Nachholbedarf bei Großgeräten
Bei der Ausstattung mit medizinisch-technischen Großgeräten ist das westdeutsche
Niveau noch längst nicht erreicht. Aber einen Vergleich mit den übrigen neuen
Ländern braucht Thüringen nicht zu scheuen: Bei Computertomographien entfällt ein
Gerät auf durchschnittlich 76.000 Einwohner. Im Durchschnitt der übrigen vier
ostdeutschen Länder beträgt das Verhältis 1:81 000, in Westdeutschland 1:61 000.
Aus dem Report gehen im Vergleich zu den alten Ländern gravierende Unterschiede
beim Krankenversicherungsschutz der Thüringer Bürger hervor. Ende 1994
gehörten 54,8 Prozent der Allgemeinen Ortskrankenkasse an. Der Vergleichswert
für Hessen fällt mit 43,4 Prozent deutlich niedriger aus. Einer Betriebskrankenkasse
gehörten nur 5,9 Prozent der thüringischen Versicherten, aber immerhin 13,8
Prozent ihrer hessischen Nachbarn an. Verfügten im Bundesdurchschnitt 10,8
Prozent der Bevölkerung über eine private Krankenversicherung, so waren es in
Thüringen nur 1,9 Prozent.
Zum medizinischen Check-up gehen nur wenig Versicherte
Ist die Inanspruchnahme des medizinischen Check-up durch gesetzlich
Krankenversicherte ein Indikator für gesundheitsbewußtes Verhalten, dann ist es
darum weiterhin nicht gut bestellt. Nur rund 25 Prozent der Anspruchsberechtigten,
so ermittelten die Erfurter Statistiker, machten von dem Angebot Gebrauch. Kaum
günstiger die Situation bei der Krebsfrüherkennung. Nur 27,4 Prozent der
weiblichen Anspruchsberechtigten nahm diese Leistung wahr. Mit 9,2 Prozent fiel
das Interesse bei männlichen Versicherten noch geringer aus. Positiv dagegen mit
rund 89 Prozent die Teilnahmequote an der Kinder-Untersuchung U3.
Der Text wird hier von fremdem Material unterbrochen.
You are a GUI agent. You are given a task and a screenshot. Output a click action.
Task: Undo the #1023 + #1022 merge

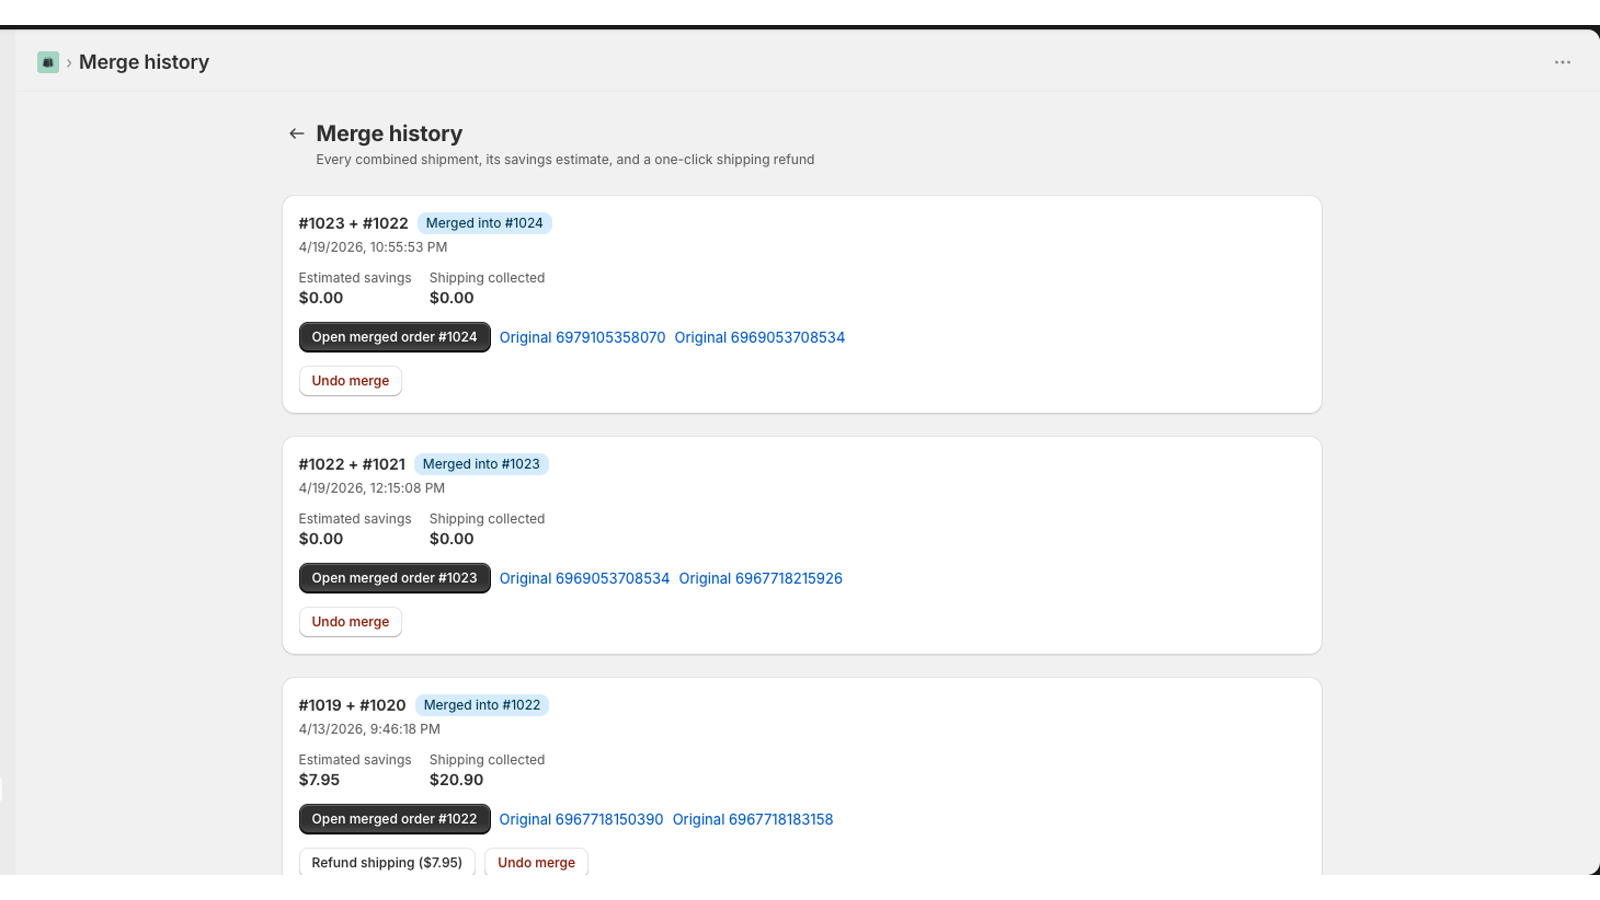click(350, 381)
Auf dem Rückzug befindet sich in Thüringen die Tuberkulose. Mit 9,9 gemeldeten
Neuerkrankungen je 100.000 Einwohner wies der Freistaat im Berichtszeitraum die
niedrigste Inzidenzrate aller Bundesländer auf. Bei den infektiösen
Durchfallerkrankungen rangierten Salmonellen mit einem Anteil von 67 Prozent
weiterhin an der Spitze. Rückläufig schließlich seit 1992 die Zahl der landesweit
HIV-sero-positiv erfaßten Laborfälle. Sie sank binnen vier Jahren von elf auf fünf.
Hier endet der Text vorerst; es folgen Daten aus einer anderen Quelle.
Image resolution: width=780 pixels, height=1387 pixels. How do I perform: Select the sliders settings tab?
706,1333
Im ganzen Land wurde 1994 nur ein zusätzlicher Aids-Patient registriert.
Rund ein Prozent der Thüringer zwischen dem 35. und 40. Lebensjahr leidet an
Diabetes mellitus. Die Quote erhöht sich kontinuierlich mit zunehmendem Alter. Bei
den über 70jährigen sind bereits bis zu 20 Prozent der Bevölkerung betroffen.